__WORK REQUIRED__. In the records below, find the line with "Image resolution: width=596"; retype that line and all the following lines through the end, exactly, and add nothing.

(Entries taken from a collection)

_ _ _

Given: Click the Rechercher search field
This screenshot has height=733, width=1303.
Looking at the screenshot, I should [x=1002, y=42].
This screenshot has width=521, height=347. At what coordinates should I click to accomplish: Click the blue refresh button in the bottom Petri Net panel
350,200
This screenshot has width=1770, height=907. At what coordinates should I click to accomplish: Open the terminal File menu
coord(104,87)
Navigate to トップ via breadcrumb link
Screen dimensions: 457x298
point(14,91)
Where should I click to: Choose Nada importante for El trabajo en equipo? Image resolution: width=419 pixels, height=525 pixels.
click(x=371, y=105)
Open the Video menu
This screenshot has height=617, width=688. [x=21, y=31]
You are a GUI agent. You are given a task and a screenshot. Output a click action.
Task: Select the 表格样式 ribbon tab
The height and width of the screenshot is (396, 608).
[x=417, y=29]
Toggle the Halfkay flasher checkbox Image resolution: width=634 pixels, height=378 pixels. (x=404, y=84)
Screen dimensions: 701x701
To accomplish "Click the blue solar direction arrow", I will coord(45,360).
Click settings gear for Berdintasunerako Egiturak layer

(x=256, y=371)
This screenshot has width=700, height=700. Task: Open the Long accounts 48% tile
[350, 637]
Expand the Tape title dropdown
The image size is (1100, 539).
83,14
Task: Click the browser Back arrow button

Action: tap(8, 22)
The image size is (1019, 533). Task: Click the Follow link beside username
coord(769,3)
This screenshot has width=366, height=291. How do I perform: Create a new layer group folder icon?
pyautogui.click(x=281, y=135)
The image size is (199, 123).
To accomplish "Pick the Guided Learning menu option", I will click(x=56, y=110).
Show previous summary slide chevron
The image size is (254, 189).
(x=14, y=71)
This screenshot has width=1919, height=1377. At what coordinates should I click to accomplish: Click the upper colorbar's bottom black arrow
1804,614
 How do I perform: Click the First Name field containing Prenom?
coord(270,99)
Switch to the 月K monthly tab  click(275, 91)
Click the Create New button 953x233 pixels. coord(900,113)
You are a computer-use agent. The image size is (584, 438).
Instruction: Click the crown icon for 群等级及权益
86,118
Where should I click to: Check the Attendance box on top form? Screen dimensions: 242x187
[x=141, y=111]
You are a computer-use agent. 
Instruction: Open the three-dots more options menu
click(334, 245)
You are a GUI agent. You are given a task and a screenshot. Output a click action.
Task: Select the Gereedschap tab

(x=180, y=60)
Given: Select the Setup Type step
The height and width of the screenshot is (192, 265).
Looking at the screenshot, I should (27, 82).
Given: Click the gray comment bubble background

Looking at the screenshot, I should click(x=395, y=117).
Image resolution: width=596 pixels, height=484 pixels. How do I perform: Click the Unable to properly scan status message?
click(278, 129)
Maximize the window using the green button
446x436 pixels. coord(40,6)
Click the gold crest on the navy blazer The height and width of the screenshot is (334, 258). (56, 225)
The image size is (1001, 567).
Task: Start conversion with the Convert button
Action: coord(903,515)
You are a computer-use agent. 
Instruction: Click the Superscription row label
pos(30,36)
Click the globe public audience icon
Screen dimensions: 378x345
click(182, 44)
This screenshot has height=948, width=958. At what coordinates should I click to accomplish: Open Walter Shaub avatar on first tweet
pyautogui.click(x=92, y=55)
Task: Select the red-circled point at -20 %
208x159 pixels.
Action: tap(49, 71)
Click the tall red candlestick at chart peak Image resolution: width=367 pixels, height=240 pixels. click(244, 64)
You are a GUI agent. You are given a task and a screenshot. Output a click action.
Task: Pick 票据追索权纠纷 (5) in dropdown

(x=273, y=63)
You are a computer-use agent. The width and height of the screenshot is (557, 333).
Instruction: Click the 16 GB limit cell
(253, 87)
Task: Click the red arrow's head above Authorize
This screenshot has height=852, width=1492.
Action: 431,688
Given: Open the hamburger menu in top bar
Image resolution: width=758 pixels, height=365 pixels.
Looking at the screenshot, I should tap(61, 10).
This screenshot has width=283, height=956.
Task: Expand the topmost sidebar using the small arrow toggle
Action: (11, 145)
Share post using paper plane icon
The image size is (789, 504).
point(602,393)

_ _ _

__EXERCISE RESPONSE__.
Image resolution: width=596 pixels, height=484 pixels. How do I perform: Click the Unable to properly scan status message?
click(278, 129)
Maximize the window using the green button
446x436 pixels. coord(40,6)
Click the gold crest on the navy blazer The height and width of the screenshot is (334, 258). (56, 225)
The image size is (1001, 567).
Task: Start conversion with the Convert button
Action: coord(903,515)
You are a computer-use agent. 
Instruction: Click the Superscription row label
pos(30,36)
Click the globe public audience icon
Screen dimensions: 378x345
click(182, 44)
This screenshot has height=948, width=958. At what coordinates should I click to accomplish: Open Walter Shaub avatar on first tweet
pyautogui.click(x=92, y=55)
Task: Select the red-circled point at -20 %
208x159 pixels.
Action: tap(49, 71)
Click the tall red candlestick at chart peak Image resolution: width=367 pixels, height=240 pixels. click(244, 64)
You are a GUI agent. You are given a task and a screenshot. Output a click action.
Task: Pick 票据追索权纠纷 (5) in dropdown

(x=273, y=63)
You are a computer-use agent. The width and height of the screenshot is (557, 333).
Instruction: Click the 16 GB limit cell
(253, 87)
Task: Click the red arrow's head above Authorize
This screenshot has height=852, width=1492.
Action: 431,688
Given: Open the hamburger menu in top bar
Image resolution: width=758 pixels, height=365 pixels.
Looking at the screenshot, I should tap(61, 10).
This screenshot has width=283, height=956.
Task: Expand the topmost sidebar using the small arrow toggle
Action: (11, 145)
Share post using paper plane icon
The image size is (789, 504).
point(602,393)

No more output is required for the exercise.